Open questions / next runs

  1. large-v3-turbo — neither engine accepts the obvious model name. Discover the right one via WhisperKit.fetchAvailableModels() and rerun. Turbo’s promise is “approaches large-v3 quality at small-ish cost”; if real, it could displace medium as the default.
  2. Language-hinted multilingual run. Re-bench multilingual with --language zh,ja,ko,es,fr,de to get honest non-English numbers. Should drop the multilingual WER from 250 % to single digits.
  3. Real-world noise types. Synthetic white/pink is a baseline; the M3 corpus should add curated environmental clips (cafe babble, traffic, keyboard) under permissive licensing.
  4. Cross-host coverage. 8 GB and 24+ GB tiers are still empty. M1, M2, M3 results all welcome — see bench/CONTRIBUTING.md.
  5. Warm-cache cold-start. This run measures cache-miss cold-start. Add a second run that pre-warms each model and reports the warm cold-start (it’s the one users feel after the first launch).

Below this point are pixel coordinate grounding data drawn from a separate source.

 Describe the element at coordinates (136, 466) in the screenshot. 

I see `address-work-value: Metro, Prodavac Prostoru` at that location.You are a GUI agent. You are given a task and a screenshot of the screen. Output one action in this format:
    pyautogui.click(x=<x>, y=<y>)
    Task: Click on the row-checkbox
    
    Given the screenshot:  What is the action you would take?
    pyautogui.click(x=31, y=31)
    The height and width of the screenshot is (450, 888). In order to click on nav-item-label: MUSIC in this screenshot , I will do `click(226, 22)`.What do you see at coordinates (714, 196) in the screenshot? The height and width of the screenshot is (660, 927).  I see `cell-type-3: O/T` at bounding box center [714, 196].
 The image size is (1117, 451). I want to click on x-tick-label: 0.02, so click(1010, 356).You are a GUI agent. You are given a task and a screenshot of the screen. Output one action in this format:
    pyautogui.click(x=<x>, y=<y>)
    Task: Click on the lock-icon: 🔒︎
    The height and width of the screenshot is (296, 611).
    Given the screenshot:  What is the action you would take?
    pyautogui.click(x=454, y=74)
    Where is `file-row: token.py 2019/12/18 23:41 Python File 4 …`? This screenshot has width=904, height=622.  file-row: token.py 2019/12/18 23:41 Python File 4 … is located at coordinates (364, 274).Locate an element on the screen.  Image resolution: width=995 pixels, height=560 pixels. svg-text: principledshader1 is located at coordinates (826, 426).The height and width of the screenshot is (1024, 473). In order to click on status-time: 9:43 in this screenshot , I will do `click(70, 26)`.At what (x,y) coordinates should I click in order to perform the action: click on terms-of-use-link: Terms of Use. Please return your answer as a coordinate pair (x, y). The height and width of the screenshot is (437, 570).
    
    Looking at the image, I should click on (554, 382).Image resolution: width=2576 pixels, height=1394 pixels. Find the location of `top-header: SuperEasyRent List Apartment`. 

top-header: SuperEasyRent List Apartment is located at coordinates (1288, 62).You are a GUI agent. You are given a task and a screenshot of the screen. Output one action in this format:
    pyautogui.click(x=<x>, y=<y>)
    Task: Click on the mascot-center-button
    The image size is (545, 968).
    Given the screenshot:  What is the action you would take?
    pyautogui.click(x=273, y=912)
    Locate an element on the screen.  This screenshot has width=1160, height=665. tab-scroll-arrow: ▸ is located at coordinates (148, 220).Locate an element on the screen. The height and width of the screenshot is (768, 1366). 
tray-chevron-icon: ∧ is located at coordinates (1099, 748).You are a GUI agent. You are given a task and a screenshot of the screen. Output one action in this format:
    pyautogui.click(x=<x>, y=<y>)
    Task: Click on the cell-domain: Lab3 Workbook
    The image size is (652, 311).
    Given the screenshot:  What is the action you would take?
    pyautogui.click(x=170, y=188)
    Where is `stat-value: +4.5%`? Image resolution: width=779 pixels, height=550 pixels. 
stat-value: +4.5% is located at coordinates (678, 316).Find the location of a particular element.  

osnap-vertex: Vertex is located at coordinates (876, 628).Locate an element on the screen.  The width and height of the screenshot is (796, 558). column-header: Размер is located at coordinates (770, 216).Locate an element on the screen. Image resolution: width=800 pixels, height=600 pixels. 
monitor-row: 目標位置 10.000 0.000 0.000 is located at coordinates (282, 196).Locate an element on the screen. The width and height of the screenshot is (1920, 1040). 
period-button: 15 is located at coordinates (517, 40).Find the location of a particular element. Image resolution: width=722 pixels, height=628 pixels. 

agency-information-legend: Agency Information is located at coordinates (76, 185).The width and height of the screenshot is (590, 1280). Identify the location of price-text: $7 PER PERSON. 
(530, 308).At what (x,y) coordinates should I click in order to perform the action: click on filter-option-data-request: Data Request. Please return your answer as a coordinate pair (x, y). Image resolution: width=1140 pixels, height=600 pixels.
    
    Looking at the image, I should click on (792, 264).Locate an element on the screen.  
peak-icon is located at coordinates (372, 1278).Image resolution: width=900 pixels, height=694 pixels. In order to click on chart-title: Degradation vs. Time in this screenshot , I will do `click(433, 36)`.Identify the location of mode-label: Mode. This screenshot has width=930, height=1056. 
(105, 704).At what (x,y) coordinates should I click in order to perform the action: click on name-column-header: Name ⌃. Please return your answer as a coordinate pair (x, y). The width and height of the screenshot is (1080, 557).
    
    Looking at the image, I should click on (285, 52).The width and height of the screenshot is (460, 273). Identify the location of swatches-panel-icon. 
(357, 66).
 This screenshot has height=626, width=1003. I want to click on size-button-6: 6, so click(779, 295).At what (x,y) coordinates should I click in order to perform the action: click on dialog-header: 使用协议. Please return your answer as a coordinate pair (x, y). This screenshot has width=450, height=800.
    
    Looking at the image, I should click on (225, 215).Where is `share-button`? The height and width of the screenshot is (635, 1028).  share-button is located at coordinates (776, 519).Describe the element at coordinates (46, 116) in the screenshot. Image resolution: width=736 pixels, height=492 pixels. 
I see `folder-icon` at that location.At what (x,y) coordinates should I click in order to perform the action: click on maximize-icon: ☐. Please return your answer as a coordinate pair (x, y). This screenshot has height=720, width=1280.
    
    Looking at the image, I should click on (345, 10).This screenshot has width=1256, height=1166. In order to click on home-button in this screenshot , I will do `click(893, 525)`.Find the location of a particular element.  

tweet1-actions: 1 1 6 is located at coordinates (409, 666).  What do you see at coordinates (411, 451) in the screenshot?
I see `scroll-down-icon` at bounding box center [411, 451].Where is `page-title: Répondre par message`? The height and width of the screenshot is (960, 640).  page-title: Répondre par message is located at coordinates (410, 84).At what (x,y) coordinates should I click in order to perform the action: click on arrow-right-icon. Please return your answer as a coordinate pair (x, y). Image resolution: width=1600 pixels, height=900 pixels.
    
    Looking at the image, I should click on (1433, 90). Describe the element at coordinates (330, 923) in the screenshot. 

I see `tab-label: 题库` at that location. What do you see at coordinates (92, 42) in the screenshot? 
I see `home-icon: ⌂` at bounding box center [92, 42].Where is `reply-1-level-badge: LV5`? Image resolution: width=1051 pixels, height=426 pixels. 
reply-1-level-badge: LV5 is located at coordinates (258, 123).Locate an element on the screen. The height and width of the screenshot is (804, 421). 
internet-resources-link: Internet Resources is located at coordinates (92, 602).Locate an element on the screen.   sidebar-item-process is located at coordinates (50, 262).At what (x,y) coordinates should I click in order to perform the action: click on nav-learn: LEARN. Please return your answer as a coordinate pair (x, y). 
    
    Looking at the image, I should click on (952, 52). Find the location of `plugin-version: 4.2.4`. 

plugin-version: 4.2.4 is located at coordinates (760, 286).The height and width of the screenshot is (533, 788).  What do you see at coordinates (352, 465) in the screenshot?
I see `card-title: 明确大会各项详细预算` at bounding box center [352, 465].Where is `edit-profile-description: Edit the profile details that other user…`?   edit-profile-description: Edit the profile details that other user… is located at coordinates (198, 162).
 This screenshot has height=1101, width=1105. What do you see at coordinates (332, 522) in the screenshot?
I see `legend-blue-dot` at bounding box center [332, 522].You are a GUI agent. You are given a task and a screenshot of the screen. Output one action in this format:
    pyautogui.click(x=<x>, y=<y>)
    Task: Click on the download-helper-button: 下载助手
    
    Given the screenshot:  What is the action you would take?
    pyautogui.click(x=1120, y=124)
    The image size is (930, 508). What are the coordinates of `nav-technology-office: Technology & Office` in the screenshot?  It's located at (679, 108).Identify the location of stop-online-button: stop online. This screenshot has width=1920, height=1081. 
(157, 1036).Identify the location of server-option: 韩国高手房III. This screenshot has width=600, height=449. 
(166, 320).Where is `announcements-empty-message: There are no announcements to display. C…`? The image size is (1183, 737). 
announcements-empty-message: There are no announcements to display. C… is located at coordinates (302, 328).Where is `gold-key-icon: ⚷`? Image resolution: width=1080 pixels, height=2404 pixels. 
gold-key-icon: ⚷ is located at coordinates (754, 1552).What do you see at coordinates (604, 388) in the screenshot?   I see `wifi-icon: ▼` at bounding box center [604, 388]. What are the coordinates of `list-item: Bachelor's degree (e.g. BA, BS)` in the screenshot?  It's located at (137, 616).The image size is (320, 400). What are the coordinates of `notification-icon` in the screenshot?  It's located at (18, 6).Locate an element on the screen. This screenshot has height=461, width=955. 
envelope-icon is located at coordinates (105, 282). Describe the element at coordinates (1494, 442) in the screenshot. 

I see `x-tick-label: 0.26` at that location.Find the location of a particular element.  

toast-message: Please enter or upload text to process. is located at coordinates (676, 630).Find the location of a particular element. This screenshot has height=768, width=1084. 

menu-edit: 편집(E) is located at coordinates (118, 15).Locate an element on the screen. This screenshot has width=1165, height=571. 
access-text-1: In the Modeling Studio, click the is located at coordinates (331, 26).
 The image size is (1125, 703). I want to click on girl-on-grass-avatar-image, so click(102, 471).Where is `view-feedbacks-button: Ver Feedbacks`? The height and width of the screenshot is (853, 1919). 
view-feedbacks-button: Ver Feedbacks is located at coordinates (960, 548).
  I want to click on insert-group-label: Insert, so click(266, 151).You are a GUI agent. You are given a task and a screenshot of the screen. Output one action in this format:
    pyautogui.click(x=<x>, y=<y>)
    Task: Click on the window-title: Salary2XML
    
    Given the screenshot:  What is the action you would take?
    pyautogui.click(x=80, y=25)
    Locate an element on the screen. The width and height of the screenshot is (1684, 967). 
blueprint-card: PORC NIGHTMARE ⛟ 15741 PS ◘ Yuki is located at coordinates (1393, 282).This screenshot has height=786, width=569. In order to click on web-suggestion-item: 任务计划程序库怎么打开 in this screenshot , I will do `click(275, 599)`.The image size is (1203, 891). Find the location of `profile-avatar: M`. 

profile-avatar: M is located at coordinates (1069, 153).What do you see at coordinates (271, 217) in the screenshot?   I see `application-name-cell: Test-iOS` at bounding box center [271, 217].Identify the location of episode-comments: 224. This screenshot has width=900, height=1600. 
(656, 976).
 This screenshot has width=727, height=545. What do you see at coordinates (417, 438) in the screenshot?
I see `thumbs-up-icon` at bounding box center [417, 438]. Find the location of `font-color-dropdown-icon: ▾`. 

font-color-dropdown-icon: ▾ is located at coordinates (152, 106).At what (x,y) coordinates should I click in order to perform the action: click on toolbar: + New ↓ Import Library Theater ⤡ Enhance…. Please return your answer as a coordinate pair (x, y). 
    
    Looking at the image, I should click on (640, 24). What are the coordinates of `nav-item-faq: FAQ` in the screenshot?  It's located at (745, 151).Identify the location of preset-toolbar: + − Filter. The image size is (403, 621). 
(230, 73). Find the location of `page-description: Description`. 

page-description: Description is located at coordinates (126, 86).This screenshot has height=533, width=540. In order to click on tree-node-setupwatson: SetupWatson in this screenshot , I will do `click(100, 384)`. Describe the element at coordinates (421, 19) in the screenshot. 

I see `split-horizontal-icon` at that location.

Quality + responsiveness improvements that this data motivates

These feed into M2/M3 specs:

Reproducing

From the repo root, on the v2 branch:

# Synthetic corpus (multi-voice TTS + multilingual sentences).
bash bench/corpus/fetch.sh

# Real human speech (~337 MB one-time download, openslr.org).
N=20 bash bench/corpus/fetch_librispeech.sh

# Noise-augmented variants (white + pink × 5/10/20 dB SNR).
.venv/bin/python bench/corpus/mix_noise.py --source bench/corpus/voices

# Run the matrix.
swift run openquack-bench \
  --engines whisperkit,lightning \
  --models tiny,base,small,medium,distil-large-v3 \
  --corpus bench/corpus \
  --verbose

Output: bench/out/<host-tag>/{report.md,report.csv,host.json}. Submit yours via PR per bench/CONTRIBUTING.md.